I think i understand that correctly, but my confusion comes in how we apply the results of an arc flash study. My understanding is that incident energy results from IEEE 1584 are the total heat. We use the incident energy to determine the proper PPE, but if we have total heat of 1.2cal/cm2 in a 0.1 second event that seems like a very different hazard than if we have the same total heat in a 2 second event.

How is the time element of the Stoll curve factored into the hazard determination from 70E, or isn't it?

Any help in understanding this would be really appreaciated.

Thanks.

You don't calculate cal/cm² per second. You calculate cal/cm² which is the total heat for the arcing time. If you calculate over 1.2 cal/cm² incident energy, this will result in 2nd degree burns on bare skin.

Answer to OP: It's not directly there like you expect.

Alicia Stoll's data is not defined at a POINT. It is a curve. As the time interval decreases, the energy required to induce a burn increases and vice versa. The magic "1.2 cal/cm^2" is only true at one second. There has been some follow up data that I've seen extending it down to around 100 ms but at the regions that are typically of interest for arc flash purposes, typically the time intervals are even shorter than that.

The ASTM method that relies on the Stoll curve on the other hand does actually look at time and looks to see if the energy absorbed by a calorimeter probe located behind the material under test exceeds the Stoll curve or not. The test is run at different cal/cm^2 values (roughly 30 tests) using some tricks so that several readings can be taken simultaneously. Usually about 10-20 data points close to the threshold value are found. The raw readings are then a particular cal/cm^2 and a pass or fail (0 or 1.0) score. These are fit to a sigmoidal curve and the 50% point on that curve becomes the ATPV. Although the sigmoid assumes some sort of gaussian type curve, the actual raw data that I've seen suggests that in a region of roughly +/- about 0.5 to 1.0 cal/cm^2, your chances of failure are possible. Below or above that point, the probability of failure or success is 100%. The sigmoidal curve works from a mathematical point of view only.

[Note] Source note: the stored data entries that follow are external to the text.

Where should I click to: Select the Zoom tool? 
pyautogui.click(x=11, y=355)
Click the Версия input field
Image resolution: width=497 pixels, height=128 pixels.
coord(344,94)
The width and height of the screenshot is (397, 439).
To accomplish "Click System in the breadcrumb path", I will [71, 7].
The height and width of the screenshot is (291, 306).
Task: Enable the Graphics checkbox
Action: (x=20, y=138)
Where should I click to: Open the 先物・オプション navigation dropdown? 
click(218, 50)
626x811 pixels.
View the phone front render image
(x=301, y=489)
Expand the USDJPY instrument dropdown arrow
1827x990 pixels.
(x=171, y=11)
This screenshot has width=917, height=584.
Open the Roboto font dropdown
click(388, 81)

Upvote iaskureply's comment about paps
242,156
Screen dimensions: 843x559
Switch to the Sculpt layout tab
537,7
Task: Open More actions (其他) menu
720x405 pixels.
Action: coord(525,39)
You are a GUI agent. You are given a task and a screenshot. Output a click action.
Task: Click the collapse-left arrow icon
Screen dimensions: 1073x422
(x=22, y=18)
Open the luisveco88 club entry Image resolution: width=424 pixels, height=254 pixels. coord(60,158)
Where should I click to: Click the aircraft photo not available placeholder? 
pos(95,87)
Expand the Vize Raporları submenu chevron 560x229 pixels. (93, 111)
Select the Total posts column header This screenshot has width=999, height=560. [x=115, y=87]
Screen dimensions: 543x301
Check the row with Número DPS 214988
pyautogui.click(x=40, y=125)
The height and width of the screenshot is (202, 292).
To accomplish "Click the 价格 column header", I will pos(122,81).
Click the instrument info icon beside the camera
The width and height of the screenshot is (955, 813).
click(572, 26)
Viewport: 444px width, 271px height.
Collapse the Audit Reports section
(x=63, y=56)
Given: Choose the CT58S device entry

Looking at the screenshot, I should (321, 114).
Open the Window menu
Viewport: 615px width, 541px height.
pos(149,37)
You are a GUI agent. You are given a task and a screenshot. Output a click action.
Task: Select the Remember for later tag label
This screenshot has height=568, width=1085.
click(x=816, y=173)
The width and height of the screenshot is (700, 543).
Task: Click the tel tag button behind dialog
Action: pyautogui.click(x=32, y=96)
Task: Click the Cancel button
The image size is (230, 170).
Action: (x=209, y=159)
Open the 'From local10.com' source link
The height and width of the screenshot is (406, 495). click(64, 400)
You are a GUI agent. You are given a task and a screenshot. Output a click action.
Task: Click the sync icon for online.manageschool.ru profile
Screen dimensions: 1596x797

So...the PPE case is already covered. That just leaves the "no PPE" (HRC 0) case. When it comes to this case to be strictly accurate you should look up the required cal/cm^2 on Alicia Stoll's data based on the arcing time that the incident energy calculation indicated. However there is another problem with this. When Alicia did her experiments, she started at 1.0 seconds which is a very long time for most electrical gear. I've seen some "extended" data sets though where others have produced results over shorter time periods down to 0.1 seconds. Below that, there's simply no data available.

I don't know much about arc rated clothing testing, and I am not sure I fully understand everything you said, but it sounds like the testing is designed so that an 8 cal/cm2 shirt will protect a person from a 2nd degree burn in an 8 cal/cm2 incident regardless of how long the incident lasts.

That helps a lot. Thanks

The fact that you mentioned the Stoll curve sounded like you read the ASTM standsard for clothing which is a big part of how PPE is tested at Kinectrics.

You are correct that the Stoll curve is accounted for with clothing but not "without" it (HRC 0).